======== Materials provided

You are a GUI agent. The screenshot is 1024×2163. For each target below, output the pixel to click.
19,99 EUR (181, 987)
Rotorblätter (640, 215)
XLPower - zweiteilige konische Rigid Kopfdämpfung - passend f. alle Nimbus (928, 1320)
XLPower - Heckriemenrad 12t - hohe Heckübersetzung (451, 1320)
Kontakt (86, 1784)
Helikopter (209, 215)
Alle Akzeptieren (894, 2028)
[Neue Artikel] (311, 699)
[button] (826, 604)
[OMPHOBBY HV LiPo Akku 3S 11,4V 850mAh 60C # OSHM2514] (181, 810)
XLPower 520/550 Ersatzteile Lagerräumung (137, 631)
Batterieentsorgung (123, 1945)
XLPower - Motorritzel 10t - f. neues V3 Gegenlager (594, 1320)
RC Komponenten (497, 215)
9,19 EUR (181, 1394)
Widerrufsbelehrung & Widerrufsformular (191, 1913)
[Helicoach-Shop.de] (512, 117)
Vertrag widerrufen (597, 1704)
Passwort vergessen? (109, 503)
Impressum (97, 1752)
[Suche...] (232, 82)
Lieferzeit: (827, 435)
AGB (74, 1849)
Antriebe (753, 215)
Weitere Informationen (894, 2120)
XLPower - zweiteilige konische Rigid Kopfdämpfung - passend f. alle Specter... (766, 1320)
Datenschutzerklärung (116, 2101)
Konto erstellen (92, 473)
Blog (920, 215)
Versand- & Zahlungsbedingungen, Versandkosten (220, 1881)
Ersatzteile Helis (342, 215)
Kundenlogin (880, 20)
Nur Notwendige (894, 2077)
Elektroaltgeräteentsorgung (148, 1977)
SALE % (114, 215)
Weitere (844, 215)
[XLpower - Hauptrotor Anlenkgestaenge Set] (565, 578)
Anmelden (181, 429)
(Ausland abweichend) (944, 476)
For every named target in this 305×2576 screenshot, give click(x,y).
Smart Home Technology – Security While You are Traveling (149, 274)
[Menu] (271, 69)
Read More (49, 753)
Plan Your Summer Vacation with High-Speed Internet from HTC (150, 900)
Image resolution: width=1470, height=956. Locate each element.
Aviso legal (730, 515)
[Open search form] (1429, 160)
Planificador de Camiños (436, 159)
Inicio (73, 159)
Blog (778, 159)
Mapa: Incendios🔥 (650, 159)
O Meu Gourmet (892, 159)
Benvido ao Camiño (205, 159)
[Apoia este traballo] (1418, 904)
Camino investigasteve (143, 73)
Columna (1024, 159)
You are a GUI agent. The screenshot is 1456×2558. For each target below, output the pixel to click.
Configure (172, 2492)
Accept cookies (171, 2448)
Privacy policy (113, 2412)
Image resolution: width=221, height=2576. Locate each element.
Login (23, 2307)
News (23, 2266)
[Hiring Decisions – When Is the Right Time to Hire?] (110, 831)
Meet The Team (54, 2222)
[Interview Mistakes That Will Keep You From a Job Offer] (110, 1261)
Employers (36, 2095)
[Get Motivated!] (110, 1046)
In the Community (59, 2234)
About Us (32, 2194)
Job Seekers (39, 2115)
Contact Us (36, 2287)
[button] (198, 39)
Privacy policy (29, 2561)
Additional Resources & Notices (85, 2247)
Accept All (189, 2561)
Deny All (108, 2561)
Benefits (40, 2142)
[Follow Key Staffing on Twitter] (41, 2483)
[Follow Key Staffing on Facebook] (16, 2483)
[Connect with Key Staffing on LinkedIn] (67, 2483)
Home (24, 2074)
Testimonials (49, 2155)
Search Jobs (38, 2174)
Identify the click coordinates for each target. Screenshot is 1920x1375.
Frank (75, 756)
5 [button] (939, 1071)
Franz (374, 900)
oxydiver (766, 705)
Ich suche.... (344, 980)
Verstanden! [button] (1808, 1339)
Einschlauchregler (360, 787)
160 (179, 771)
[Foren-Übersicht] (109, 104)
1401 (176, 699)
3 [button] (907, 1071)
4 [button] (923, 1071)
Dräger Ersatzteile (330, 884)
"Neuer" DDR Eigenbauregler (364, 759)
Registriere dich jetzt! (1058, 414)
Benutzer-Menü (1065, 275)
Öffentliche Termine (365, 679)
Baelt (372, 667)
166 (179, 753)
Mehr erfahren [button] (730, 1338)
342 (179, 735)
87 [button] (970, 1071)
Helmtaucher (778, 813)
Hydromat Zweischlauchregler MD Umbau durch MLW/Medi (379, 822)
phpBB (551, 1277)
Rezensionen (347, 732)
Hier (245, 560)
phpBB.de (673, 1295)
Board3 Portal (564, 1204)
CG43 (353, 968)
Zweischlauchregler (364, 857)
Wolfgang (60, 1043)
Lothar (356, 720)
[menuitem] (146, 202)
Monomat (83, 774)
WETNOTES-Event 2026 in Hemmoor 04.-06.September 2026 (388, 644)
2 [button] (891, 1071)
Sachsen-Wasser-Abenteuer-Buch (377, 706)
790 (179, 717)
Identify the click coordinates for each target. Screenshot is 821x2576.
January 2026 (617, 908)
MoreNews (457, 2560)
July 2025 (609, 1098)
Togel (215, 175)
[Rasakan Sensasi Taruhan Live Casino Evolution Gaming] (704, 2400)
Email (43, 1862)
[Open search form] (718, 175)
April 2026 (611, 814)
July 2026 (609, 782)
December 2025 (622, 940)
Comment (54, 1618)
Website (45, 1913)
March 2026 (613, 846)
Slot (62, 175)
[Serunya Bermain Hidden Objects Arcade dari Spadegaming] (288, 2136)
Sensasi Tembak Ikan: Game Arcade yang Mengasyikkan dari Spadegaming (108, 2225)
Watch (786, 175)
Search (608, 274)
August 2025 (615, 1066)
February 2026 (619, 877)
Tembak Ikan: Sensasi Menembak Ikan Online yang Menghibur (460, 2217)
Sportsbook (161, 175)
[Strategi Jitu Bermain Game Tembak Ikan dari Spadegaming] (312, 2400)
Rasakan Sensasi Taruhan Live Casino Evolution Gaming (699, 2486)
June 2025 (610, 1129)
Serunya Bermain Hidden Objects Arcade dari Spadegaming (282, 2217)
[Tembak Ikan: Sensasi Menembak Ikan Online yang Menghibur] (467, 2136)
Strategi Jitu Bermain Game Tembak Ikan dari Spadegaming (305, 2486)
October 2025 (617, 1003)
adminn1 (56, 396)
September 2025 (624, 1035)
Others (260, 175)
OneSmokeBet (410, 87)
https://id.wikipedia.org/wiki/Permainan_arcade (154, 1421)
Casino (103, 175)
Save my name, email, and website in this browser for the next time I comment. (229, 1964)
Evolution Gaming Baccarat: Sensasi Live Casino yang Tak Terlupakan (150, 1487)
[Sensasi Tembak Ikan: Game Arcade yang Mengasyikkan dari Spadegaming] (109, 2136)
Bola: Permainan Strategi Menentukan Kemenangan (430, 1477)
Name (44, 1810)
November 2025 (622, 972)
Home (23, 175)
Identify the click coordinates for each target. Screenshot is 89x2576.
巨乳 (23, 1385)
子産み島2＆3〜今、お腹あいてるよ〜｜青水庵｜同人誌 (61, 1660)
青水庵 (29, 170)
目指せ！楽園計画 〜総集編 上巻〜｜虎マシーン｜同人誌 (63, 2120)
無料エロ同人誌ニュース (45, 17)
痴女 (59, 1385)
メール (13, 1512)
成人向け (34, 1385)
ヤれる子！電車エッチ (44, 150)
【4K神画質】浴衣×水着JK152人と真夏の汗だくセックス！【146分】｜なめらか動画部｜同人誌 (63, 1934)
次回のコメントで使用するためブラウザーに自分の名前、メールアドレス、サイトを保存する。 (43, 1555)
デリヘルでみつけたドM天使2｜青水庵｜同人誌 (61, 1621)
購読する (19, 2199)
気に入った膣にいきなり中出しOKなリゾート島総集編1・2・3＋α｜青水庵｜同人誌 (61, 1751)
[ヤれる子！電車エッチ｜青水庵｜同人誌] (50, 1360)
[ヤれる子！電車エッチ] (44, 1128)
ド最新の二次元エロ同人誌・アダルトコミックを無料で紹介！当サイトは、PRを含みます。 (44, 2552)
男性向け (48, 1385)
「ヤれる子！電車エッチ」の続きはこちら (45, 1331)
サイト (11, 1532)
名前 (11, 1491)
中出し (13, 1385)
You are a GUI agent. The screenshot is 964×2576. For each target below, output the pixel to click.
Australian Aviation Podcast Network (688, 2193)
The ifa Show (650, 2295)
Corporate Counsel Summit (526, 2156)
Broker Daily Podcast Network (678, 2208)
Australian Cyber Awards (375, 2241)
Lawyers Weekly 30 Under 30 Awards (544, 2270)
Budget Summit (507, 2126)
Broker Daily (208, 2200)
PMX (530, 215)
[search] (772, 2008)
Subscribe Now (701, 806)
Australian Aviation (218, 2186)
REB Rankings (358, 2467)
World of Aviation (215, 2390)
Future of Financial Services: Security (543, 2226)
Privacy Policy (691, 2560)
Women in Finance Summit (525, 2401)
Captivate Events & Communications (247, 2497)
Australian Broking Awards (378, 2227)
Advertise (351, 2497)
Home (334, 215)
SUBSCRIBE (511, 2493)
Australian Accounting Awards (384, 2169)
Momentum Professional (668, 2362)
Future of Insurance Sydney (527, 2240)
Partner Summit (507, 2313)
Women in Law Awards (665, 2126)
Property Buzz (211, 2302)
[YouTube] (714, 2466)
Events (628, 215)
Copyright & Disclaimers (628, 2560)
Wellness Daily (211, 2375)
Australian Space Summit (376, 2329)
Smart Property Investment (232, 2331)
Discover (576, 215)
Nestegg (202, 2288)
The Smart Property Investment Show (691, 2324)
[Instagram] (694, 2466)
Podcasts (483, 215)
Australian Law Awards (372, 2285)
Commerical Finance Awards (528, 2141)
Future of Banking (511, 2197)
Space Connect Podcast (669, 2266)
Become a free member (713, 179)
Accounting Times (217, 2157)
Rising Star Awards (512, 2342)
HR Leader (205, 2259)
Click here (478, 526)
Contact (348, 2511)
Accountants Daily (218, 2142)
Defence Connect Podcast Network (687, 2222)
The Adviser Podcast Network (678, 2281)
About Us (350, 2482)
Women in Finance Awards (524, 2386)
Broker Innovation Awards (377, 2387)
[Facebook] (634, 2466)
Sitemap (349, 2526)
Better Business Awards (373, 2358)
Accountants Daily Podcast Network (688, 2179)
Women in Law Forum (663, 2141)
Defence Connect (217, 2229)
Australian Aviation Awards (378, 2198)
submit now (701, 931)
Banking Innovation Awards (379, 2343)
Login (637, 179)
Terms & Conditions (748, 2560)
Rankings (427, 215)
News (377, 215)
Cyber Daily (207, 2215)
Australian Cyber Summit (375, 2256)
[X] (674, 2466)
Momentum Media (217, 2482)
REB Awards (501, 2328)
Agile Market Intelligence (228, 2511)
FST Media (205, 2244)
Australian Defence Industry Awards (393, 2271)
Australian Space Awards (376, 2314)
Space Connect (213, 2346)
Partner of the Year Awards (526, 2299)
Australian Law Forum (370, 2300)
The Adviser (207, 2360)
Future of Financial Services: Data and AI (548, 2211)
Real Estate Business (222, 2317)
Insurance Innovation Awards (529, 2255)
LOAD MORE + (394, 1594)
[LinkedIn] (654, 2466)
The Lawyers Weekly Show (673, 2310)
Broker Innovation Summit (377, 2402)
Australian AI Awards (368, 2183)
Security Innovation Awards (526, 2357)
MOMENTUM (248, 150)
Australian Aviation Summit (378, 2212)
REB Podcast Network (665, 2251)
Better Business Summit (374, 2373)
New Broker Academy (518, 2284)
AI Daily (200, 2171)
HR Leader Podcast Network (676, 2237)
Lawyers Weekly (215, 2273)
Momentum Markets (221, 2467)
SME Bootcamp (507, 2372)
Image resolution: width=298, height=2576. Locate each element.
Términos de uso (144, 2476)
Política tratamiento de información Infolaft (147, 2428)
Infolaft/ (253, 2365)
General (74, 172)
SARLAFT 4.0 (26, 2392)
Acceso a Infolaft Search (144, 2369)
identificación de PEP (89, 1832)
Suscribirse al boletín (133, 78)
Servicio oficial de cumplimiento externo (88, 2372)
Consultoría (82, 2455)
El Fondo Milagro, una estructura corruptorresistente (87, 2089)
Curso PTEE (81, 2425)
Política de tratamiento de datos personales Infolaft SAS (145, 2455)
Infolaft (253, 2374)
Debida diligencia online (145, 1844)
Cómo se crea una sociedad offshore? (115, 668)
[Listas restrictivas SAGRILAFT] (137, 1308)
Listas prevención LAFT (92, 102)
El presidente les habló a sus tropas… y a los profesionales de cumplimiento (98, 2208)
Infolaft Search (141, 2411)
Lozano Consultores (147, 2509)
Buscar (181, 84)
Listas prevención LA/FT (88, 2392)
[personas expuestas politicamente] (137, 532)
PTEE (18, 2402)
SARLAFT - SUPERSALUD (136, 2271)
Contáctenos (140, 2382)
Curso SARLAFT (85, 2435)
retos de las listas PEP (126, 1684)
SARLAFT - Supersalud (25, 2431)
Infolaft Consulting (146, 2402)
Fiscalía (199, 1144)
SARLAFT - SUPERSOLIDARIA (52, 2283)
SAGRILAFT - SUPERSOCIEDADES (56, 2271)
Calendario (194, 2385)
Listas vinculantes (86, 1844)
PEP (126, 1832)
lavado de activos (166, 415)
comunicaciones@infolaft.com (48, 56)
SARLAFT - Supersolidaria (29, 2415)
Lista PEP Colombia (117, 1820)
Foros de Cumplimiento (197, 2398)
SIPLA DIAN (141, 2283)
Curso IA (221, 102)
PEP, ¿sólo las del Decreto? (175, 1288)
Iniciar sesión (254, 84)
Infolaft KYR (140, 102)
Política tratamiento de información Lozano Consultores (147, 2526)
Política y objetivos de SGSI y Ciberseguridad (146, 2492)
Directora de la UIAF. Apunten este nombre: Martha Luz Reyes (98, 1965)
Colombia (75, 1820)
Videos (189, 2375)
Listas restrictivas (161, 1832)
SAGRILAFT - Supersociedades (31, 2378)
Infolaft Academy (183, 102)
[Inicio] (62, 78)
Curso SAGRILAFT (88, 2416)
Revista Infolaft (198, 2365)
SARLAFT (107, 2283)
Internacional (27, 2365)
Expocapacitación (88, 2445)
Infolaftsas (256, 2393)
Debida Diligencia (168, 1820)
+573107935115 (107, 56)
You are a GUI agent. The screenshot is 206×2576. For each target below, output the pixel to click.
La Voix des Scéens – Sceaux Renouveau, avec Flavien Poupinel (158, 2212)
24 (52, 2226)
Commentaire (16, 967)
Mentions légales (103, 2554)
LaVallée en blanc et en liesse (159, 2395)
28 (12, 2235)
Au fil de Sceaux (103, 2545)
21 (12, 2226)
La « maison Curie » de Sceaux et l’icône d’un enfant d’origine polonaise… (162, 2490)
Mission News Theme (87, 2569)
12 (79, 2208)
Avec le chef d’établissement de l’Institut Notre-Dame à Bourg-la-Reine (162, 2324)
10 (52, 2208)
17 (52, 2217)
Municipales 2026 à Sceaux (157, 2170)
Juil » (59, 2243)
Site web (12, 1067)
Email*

================

> **Your assignment**
Reproduce the lines of the records exactly, from the first one through the line that contains "Read More (49, 753)".

> **Your response**
You are a GUI agent. The screenshot is 1024×2163. For each target below, output the pixel to click.
19,99 EUR (181, 987)
Rotorblätter (640, 215)
XLPower - zweiteilige konische Rigid Kopfdämpfung - passend f. alle Nimbus (928, 1320)
XLPower - Heckriemenrad 12t - hohe Heckübersetzung (451, 1320)
Kontakt (86, 1784)
Helikopter (209, 215)
Alle Akzeptieren (894, 2028)
[Neue Artikel] (311, 699)
[button] (826, 604)
[OMPHOBBY HV LiPo Akku 3S 11,4V 850mAh 60C # OSHM2514] (181, 810)
XLPower 520/550 Ersatzteile Lagerräumung (137, 631)
Batterieentsorgung (123, 1945)
XLPower - Motorritzel 10t - f. neues V3 Gegenlager (594, 1320)
RC Komponenten (497, 215)
9,19 EUR (181, 1394)
Widerrufsbelehrung & Widerrufsformular (191, 1913)
[Helicoach-Shop.de] (512, 117)
Vertrag widerrufen (597, 1704)
Passwort vergessen? (109, 503)
Impressum (97, 1752)
[Suche...] (232, 82)
Lieferzeit: (827, 435)
AGB (74, 1849)
Antriebe (753, 215)
Weitere Informationen (894, 2120)
XLPower - zweiteilige konische Rigid Kopfdämpfung - passend f. alle Specter... (766, 1320)
Datenschutzerklärung (116, 2101)
Konto erstellen (92, 473)
Blog (920, 215)
Versand- & Zahlungsbedingungen, Versandkosten (220, 1881)
Ersatzteile Helis (342, 215)
Kundenlogin (880, 20)
Nur Notwendige (894, 2077)
Elektroaltgeräteentsorgung (148, 1977)
SALE % (114, 215)
Weitere (844, 215)
[XLpower - Hauptrotor Anlenkgestaenge Set] (565, 578)
Anmelden (181, 429)
(Ausland abweichend) (944, 476)
For every named target in this 305×2576 screenshot, give click(x,y).
Smart Home Technology – Security While You are Traveling (149, 274)
[Menu] (271, 69)
Read More (49, 753)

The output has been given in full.